▶ PAGE:
Bonus Wife's picture

and I was shocked that he had checked the history on my computer. Why I wondered? I certainly never hid anything from him - he knows exactly how I feel about all these issues for the most part.

The blog he read was the one where I gave an account of having to have dinner with the ex. And like most of you, he knows how I feel so I felt that it was harmless sharing my experiences with all of you. But, he thinks things sound much worse on paper than in "reality" and maybe that's true.

He thinks we sound like a bunch of disgruntled wives...I laughed..But why shouldn't I be disgruntled? Not once did I ever make him have to put up with half the things I had to...for the sake of his kids...not once did I lie to him to "protect his feelings," not once did I make him break bread with my ex - who is not an enemy by any means!

(That does sound angry, but I'm really not...just stating facts.)
In any case, he was not happy to read my blogs.

Now I have my computer at home password protected.

▶ DATA SHOWN:
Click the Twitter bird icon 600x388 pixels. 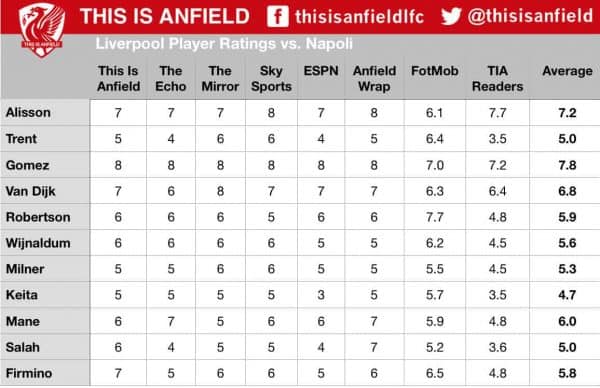point(451,16)
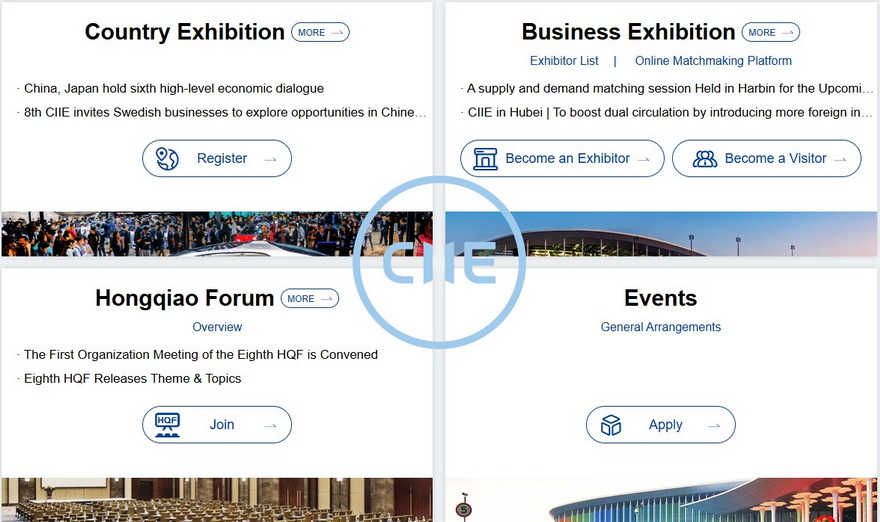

▶ REQUEST: Rewrite the stretch of the blog excerpt from "He thinks we" through "home password protected.", changing "disgruntled" to "resentful".

▶ WORKED ANSWER:
He thinks we sound like a bunch of resentful wives...I laughed..But why shouldn't I be resentful? Not once did I ever make him have to put up with half the things I had to...for the sake of his kids...not once did I lie to him to "protect his feelings," not once did I make him break bread with my ex - who is not an enemy by any means!

(That does sound angry, but I'm really not...just stating facts.)
In any case, he was not happy to read my blogs.

Now I have my computer at home password protected.